No reward beats the satisfaction of having overcome some seemingly impossible hardship with a disciplined attitude. You have more love for that which you achieve with effort.

Discipline is the mother of honour, commitment, value, and victory.

“Times are always hard for those who seek easy tasks.” (Eleanor Doan)

Overcoming

Overcoming are essentially craft works done within the mind. It is the science of achieving the impossible. It is the opium of a successful life.

Success in life is not measured by the successes you achieve, but by the obstacles you overcome.

It is not about having the strength to carry on. It is about actually carrying on, even when you no longer have the strength. It is about always moving forwards, even if slowly.
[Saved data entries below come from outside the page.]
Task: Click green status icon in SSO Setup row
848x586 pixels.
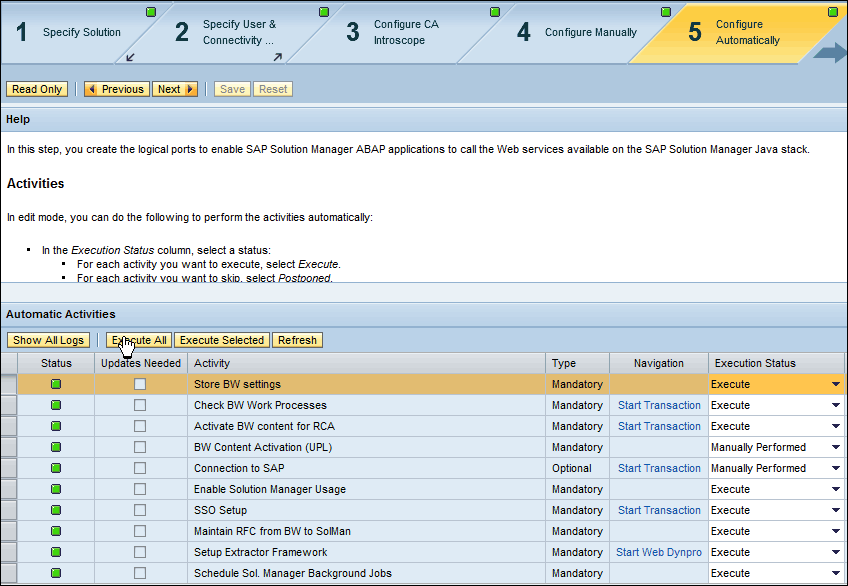Action: pos(56,510)
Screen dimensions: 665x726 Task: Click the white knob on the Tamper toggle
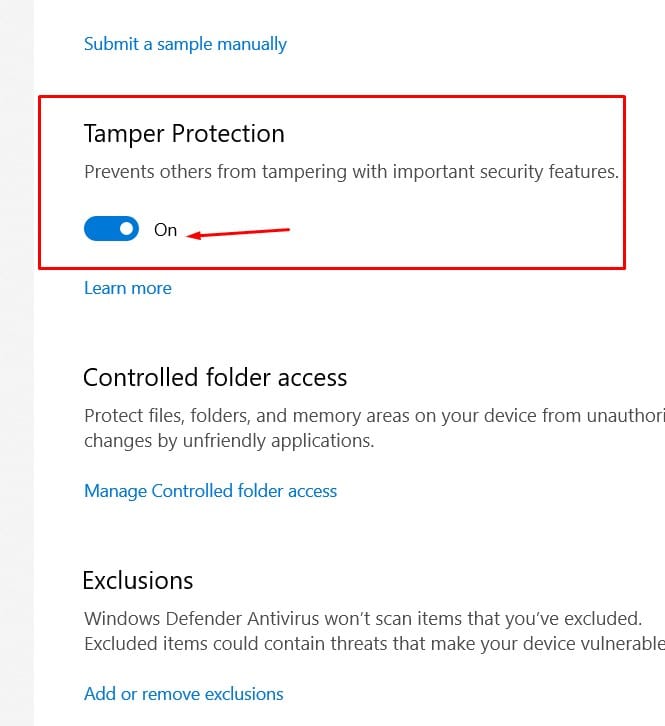coord(126,229)
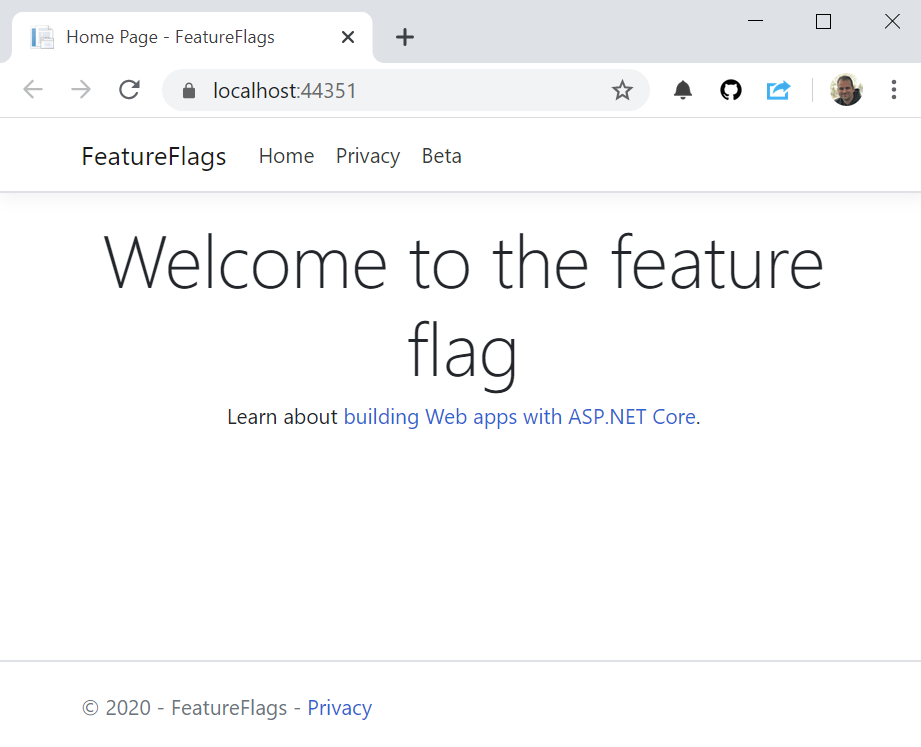Bookmark this page via the star icon
This screenshot has height=747, width=921.
tap(622, 89)
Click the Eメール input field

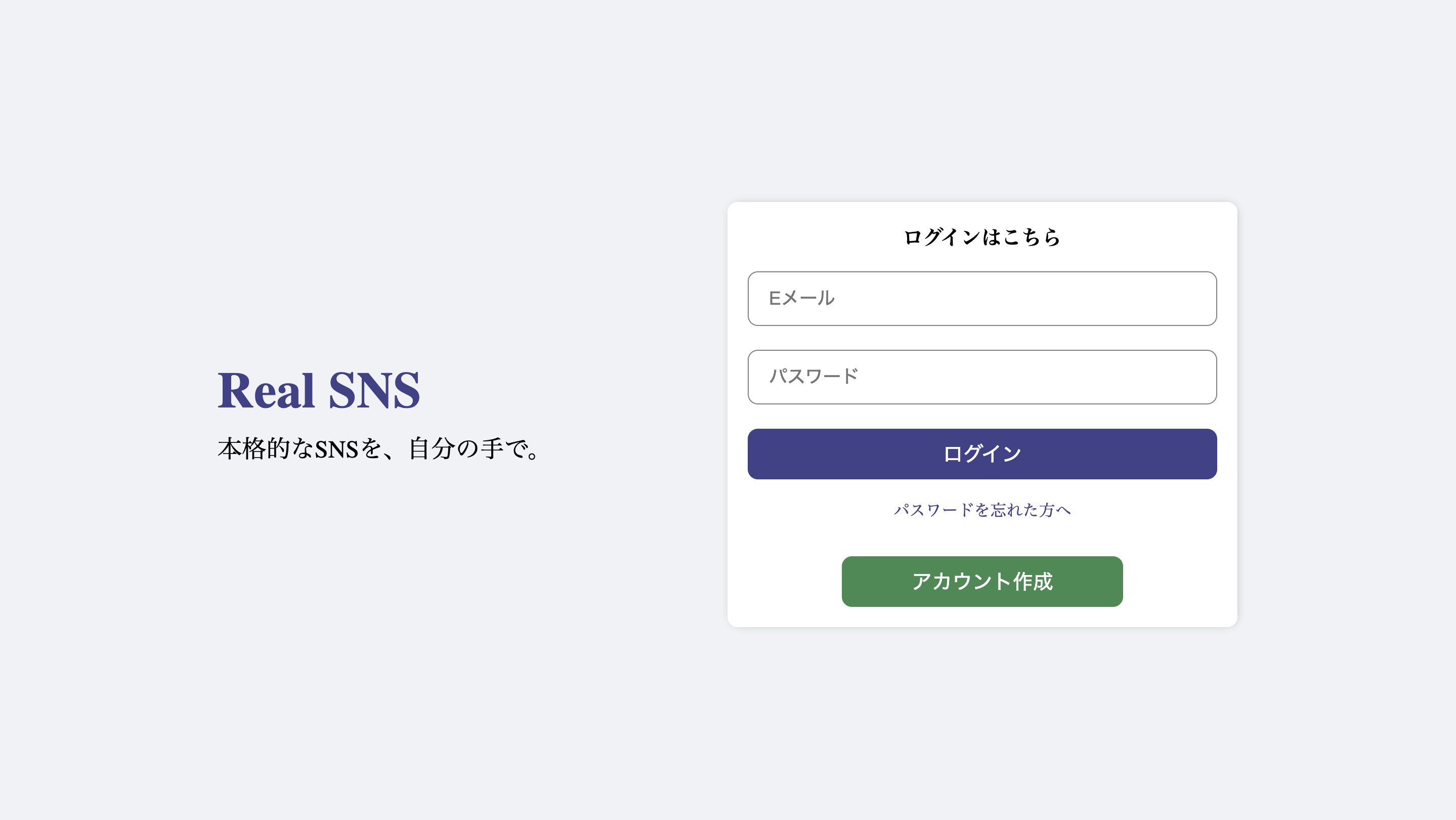click(x=982, y=299)
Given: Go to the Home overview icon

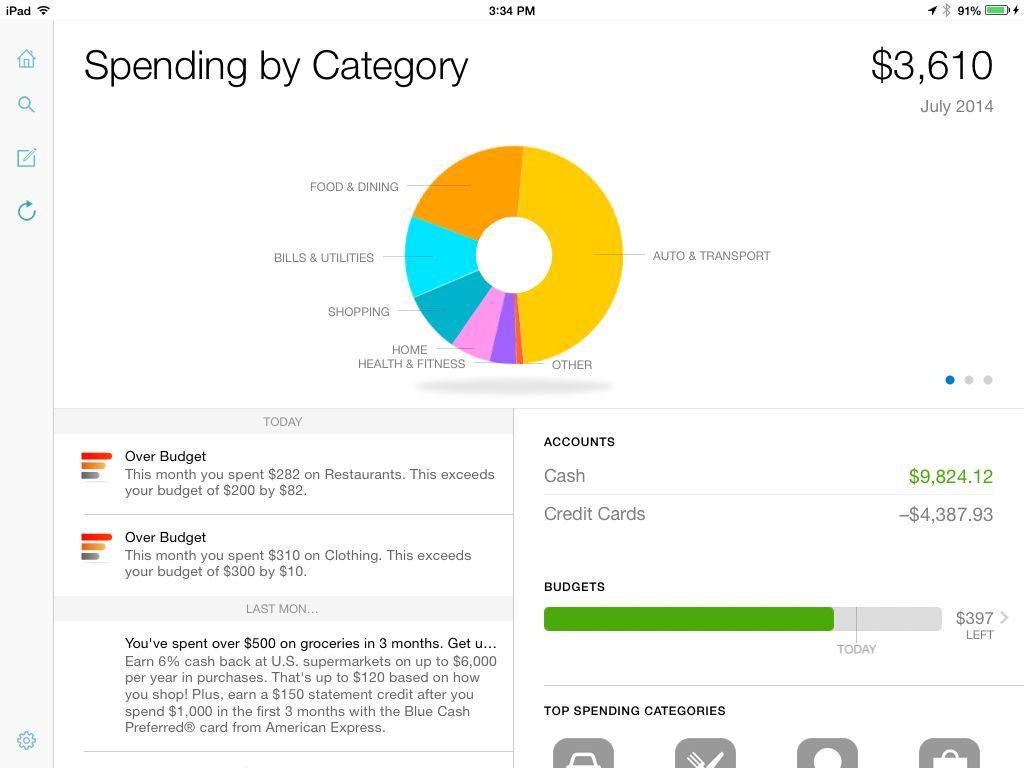Looking at the screenshot, I should [x=27, y=59].
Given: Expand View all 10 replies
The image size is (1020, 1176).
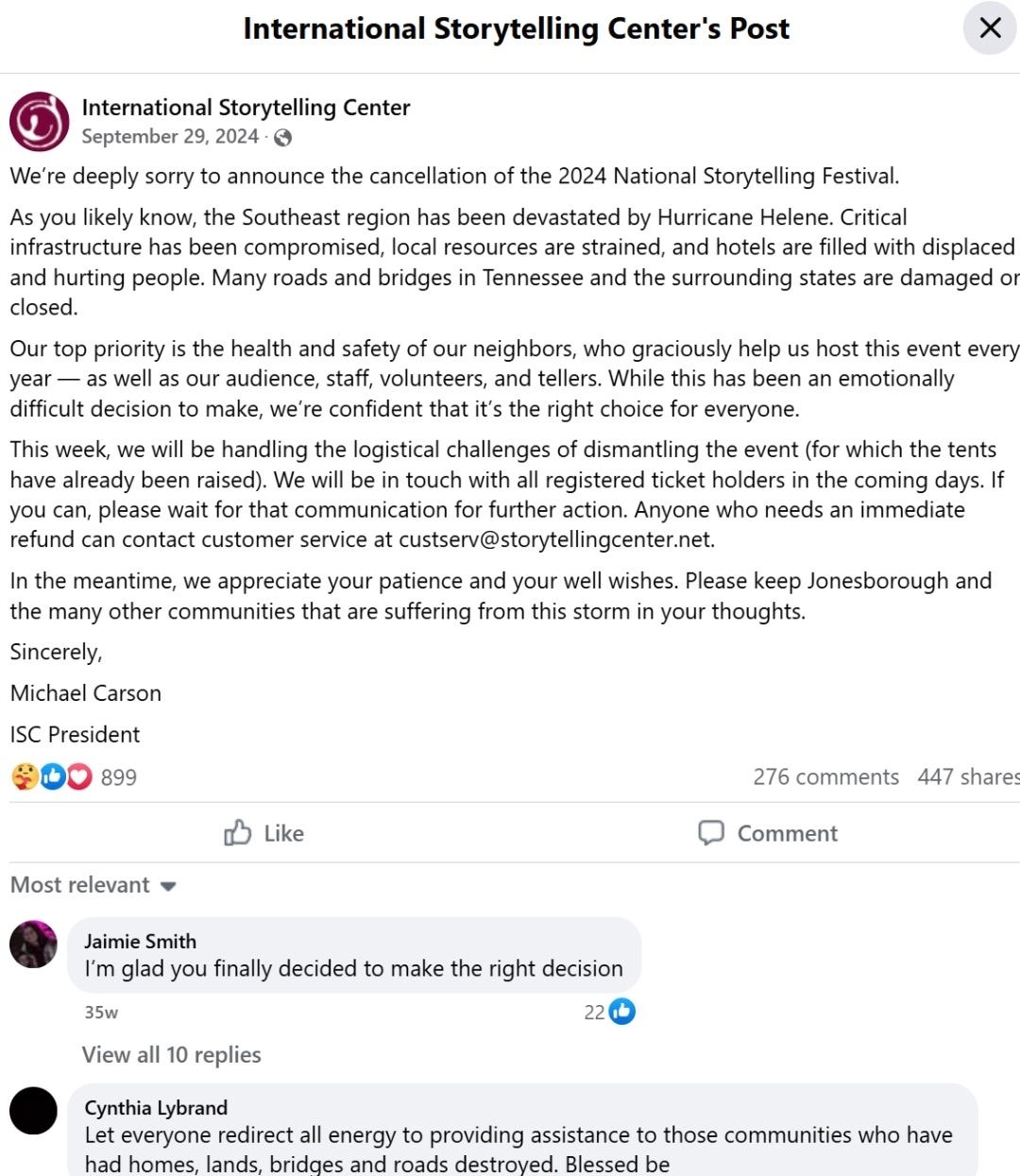Looking at the screenshot, I should pos(171,1055).
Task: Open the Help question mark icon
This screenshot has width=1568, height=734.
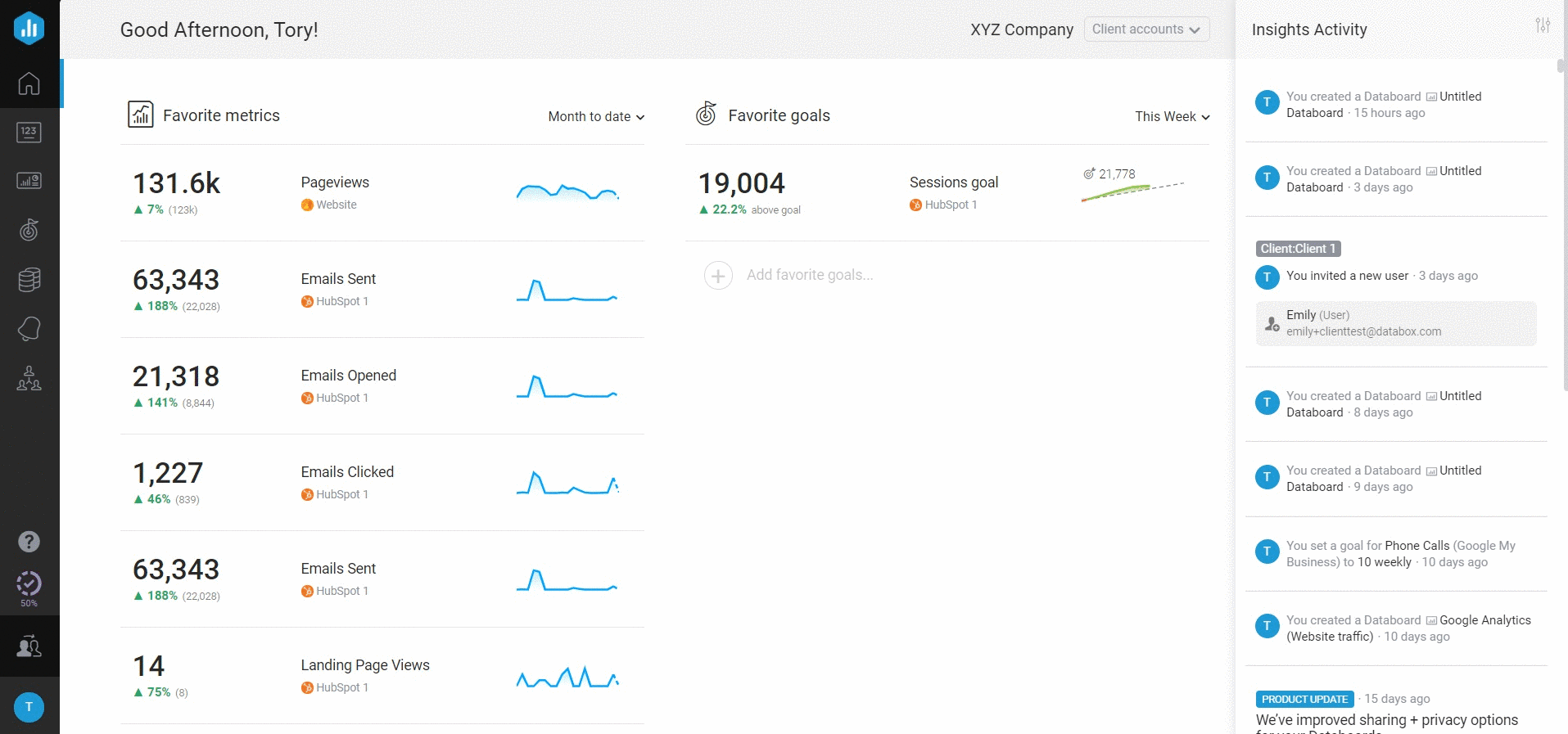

“Wherever there are breakthroughs, there lies a path. Life is 10 per cent what happens to you, and 90 per cent how you react to it.” (Charles R. Swindoll)

You are always wrong when you think you cannot take it anymore. Never say you cannot do it. Break through your limits. Get it done. Nobody truly knows how far you can go.

How is this trained?

  • By accepting and embracing the pain caused by the situation/problem, by keeping a positive attitude through optimistic thinking.
  • By educating your inner voice.
  • By remembering the times when you achieved breakthroughs and learnt from adversity.
  • By focusing on the solution and not just the problem.
  • By setting small goals so that the results can be noticed in the short term.
  • By overcoming temptations, using creativity in the most unusual situations. For example: smiling at unfriendly people, avoiding an irresistible dessert.
  • By always taking a step further. Staying in control. Persisting.

A winner never walks away from a fight. He reprogrammes himself and gets back into the ring.

He finds joy in what he does. He uses his imagination to make associations with moments that have brought him joy in the past. Or he thinks about the joy he will feel when he reaches his goal.

He keeps looking until he gets it.

The reward is worth it.

Our survival system is trained to send signals of pain, thirst, hunger and exhaustion before the real limits are actually reached. Keeping energy reserves is useful for responding to possible threats. Working to gradually overcome these limits strengthens our self-confidence and increases our resilience.

Persistence

Being persistent means not giving up easily. It is believing in the outcome. It is always trying again. It means building and maintaining habits. Overcoming obstacles and discouragement.

It is being able to go from mistake to mistake, without feeling discouraged, without failing, until you succeed. It is knowing that mistakes are something to improve on, starting over in a more intelligent way. It is searching until you find the best way to do it.

Persistence is the weapon of fighters. It is the energy of “getting it done”.

Resilience

This is how quickly we are able to recover from adversity.

It results in greater resistance to the adversities that life throws our way. We are not responsible for what we have no control over, but we are responsible for the way in which we face these situations. When we do face them, we become stronger. We increase our self-confidence.

To be resilient is to focus more on actions and goals than on pain.

Greater resilience can result in fewer negative experiences, and it can also protect us against mental disorders.

According to Richard Davinson, people with greater resilience have a better connection between the amygdala and the left prefrontal cortex. They are better able to withstand frustration. They focus on the positive. They use their imagination.

Resilience is the ability to deal with problems by reinterpreting them. It is the ability to resist frustration and overcome obstacles.

Training resilience is actually learning to live.

Resilient people find balance within themselves in times of stress.

They have a positive view of themselves, and they have confidence in their abilities.

They have inner control, communicate well, make realistic plans and complete them.

They know their weaknesses and strengths, and they are able to manage them intelligently. They know how to ask for help when needed. But they nonetheless take responsibility for the outcome. They are fighters and they refuse to be victims.